Inter: Salernitana, the crisis and the Champions League against Benfica

With Salerno’s draw, the race for the next Champions League becomes more complicated. Even if Simone is sure of qualification…

From our correspondent Davide Stoppini

April 8th
– Salerno

And it always ends like this with Inter. It ends up that there is never one joy after another, there is never a certainty that it will extend beyond half a week. The complication office for simple things in Salerno has come up with another one. Simone Inzaghi is right when he says “it’s been a long time since I’ve seen a match like this”. He is less right when he explains the result only with missed opportunities. Inter is a machine that no longer works. Who has lost confidence in victory. He has lost the habit of wanting victory. And every time you think you’ve hit rock bottom, there you go dig a little more. A victory in the last six games is a booty that not even in the worst nightmares would have come out. The measure is full. The club is deeply disappointed, almost disconsolate, as well as worried about a Champions League qualification that has become bloody complicated. And these feelings involve all the components. Not just the coach, but the team as well.

Change the technical guide? The company is not convinced that it is the solution to all ills, immediately. Which does not mean that Inzaghi’s position is not under observation. We are not talking about the future here, of course, that is already marked. And the search for a replacement has already begun for weeks. Here we talk from game to game. Tuesday’s away match in Lisbon doesn’t seem to be decisive for the bench. Unless, however, the team collapses, from the point of view of performance and especially the result: in that case, nothing can be excluded. But it will in any case be important for the coach to come out well from Lisbon. Not so much and not only for the European qualification speech of the greats, but above all to add a little faith in the pool of players who have lost it, who don’t believe in it and, if they do, they do it their own way. In a nutshell: would the so-called “shock” of the coach’s exemption really be the right recipe to give this season a last-minute turnaround? In society, the debate has for the moment led more to a no than a yes.

And of course, even yesterday’s match ended up putting the coach in the dock as well, due to those substitutions that greatly worsened the performance against Salernitana in the second half: it’s not the first time this has happened. And then, again: a deficient athletic preparation, for a team that too often lowers its performance from the 60th minute onwards. How to intervene now, in late April? And finally: too many players not in tune with the coach’s choices. Yesterday it was De Vrij’s turn to speak: “I’m not happy with playing so little.” In the beginning it was Gagliardini, with similar concepts. And then there are the submerged voices, including that Lukaku who is certainly not happy with how it has been handled up to now. “But I am convinced that we will qualify for the next Champions League – assured the coach -. Of course, there is disappointment. Now we must be resilient, go beyond this day. But we would have deserved to win, both here in Salerno and against Fiorentina. With this type of performance, the results will come, I have nothing to reproach the players with.”
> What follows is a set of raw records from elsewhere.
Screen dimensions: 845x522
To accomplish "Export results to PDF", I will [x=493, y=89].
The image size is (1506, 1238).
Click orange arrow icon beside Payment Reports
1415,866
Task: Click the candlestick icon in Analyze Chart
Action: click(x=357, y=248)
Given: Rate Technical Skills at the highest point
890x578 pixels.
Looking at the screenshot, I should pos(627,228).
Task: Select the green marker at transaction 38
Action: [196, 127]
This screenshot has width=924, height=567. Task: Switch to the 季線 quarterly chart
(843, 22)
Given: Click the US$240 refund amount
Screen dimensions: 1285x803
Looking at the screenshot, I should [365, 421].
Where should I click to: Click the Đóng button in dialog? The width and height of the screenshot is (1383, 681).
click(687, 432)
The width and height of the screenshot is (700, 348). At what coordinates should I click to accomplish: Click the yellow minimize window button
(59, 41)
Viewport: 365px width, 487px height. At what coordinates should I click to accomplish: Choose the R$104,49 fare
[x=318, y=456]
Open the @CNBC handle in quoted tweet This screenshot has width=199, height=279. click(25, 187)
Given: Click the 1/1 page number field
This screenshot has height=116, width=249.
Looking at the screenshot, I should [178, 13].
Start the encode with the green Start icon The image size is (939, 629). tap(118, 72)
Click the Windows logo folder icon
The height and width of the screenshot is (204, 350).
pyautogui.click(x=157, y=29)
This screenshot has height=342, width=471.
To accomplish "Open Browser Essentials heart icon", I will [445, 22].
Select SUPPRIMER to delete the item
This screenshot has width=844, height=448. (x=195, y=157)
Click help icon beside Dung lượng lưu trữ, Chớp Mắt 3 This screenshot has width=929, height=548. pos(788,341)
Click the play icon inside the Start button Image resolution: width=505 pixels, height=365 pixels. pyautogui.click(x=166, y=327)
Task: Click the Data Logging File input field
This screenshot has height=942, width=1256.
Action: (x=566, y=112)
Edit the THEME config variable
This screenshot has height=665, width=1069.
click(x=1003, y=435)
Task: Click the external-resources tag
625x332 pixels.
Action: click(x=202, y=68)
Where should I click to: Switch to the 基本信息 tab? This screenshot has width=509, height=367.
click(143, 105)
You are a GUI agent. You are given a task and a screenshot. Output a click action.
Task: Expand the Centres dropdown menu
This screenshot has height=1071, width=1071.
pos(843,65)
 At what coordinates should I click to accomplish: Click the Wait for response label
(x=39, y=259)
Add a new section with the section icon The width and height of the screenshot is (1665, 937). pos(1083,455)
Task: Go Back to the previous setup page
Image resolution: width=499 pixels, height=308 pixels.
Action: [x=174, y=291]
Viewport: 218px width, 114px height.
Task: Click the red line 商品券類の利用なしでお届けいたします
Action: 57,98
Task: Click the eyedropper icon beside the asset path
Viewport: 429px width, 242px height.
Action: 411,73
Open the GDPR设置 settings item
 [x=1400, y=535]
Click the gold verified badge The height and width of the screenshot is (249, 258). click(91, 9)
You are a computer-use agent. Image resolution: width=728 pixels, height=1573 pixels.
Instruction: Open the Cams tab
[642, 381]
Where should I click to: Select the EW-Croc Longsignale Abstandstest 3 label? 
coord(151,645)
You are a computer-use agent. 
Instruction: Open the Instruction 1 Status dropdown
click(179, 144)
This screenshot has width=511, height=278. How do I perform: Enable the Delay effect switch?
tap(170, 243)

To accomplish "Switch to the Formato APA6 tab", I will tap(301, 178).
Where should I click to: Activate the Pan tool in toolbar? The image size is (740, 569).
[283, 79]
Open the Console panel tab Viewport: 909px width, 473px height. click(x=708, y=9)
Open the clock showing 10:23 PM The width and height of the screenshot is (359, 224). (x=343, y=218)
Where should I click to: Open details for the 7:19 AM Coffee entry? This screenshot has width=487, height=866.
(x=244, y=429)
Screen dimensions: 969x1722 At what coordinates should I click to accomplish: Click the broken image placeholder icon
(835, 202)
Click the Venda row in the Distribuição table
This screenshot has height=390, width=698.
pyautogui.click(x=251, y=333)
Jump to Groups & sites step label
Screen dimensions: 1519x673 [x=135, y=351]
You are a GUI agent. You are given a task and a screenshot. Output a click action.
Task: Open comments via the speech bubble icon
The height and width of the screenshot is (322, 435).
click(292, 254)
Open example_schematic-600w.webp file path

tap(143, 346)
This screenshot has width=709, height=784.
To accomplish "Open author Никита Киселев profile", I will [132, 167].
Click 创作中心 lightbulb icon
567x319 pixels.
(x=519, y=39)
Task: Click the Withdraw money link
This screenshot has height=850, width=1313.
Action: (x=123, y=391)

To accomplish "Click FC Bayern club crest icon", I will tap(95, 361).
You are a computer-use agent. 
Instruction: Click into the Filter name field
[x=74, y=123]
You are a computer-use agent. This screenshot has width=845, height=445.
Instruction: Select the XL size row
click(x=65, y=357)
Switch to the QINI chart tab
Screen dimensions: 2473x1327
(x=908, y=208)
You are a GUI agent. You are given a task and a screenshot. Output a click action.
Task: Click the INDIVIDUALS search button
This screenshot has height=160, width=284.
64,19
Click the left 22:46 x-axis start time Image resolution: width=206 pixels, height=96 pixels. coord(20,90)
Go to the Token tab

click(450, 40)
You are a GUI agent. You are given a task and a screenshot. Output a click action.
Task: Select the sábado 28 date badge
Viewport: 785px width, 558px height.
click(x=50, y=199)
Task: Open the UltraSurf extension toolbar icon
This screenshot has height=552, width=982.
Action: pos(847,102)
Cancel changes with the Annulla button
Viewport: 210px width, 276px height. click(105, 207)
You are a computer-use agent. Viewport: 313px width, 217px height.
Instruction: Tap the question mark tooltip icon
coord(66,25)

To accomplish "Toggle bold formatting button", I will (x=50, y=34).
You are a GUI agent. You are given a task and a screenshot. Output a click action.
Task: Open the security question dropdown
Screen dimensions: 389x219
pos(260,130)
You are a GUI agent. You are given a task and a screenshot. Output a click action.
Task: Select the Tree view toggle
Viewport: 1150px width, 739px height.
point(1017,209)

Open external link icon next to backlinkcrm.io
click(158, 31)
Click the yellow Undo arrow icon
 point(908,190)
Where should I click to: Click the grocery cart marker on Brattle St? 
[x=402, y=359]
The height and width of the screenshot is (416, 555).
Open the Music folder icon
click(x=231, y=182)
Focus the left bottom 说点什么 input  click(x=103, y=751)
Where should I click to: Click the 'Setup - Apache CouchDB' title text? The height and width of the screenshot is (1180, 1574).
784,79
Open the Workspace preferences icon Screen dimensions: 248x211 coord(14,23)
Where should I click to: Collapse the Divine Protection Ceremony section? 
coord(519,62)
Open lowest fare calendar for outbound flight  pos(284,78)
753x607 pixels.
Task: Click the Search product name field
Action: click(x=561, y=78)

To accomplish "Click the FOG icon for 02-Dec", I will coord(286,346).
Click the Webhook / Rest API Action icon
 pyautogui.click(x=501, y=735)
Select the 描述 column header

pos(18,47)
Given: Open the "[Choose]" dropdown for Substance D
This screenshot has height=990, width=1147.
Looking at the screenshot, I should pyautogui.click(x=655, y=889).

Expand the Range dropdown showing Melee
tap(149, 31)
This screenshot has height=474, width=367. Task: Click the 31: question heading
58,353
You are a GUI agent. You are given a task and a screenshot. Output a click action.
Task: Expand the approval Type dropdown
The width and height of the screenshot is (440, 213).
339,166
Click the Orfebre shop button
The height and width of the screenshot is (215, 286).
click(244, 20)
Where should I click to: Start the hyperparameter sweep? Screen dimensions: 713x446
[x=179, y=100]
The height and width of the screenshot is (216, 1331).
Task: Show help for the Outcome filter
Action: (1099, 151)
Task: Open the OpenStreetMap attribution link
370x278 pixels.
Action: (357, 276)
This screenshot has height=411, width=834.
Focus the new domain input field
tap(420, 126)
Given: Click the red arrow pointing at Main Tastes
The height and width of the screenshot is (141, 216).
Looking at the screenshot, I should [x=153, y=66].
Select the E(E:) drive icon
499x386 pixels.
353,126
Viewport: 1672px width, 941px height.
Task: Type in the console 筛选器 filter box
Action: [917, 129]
And maybe that’s not the case. Because they are also under accusation, the footballers. “It’s clear that there’s something wrong, we had 20 clear chances to score,” Inzaghi explained. And again: “The players feel this moment, all the components of Inter want the championship to go like the cups”. The hope is that it really is. Because Lukaku continues to collect eaten goals that rhyme with fools. Because Lautaro is in a phase of involution – 1 goal in his last 9 appearances – and in Salerno he hasn’t been able to do better than to look for a touch in front of Ochoa. Because Correa is simply Correa and Dzeko hasn’t physically been him for weeks. And then Brozovic. Yesterday even Onana. The list is long. But more generally, the sense of precariousness is felt strongly inside the locker room. How many are really sure of staying next season? How many today are called to fight for a place in the Champions League, a competition that perhaps next year will not even play for Inter? Now there’s Lisbon and Roger Schmidt’s extremely dangerous Benfica, a machine that scares everyone in Europe. Here the stimuli come by themselves. Assuming that’s enough.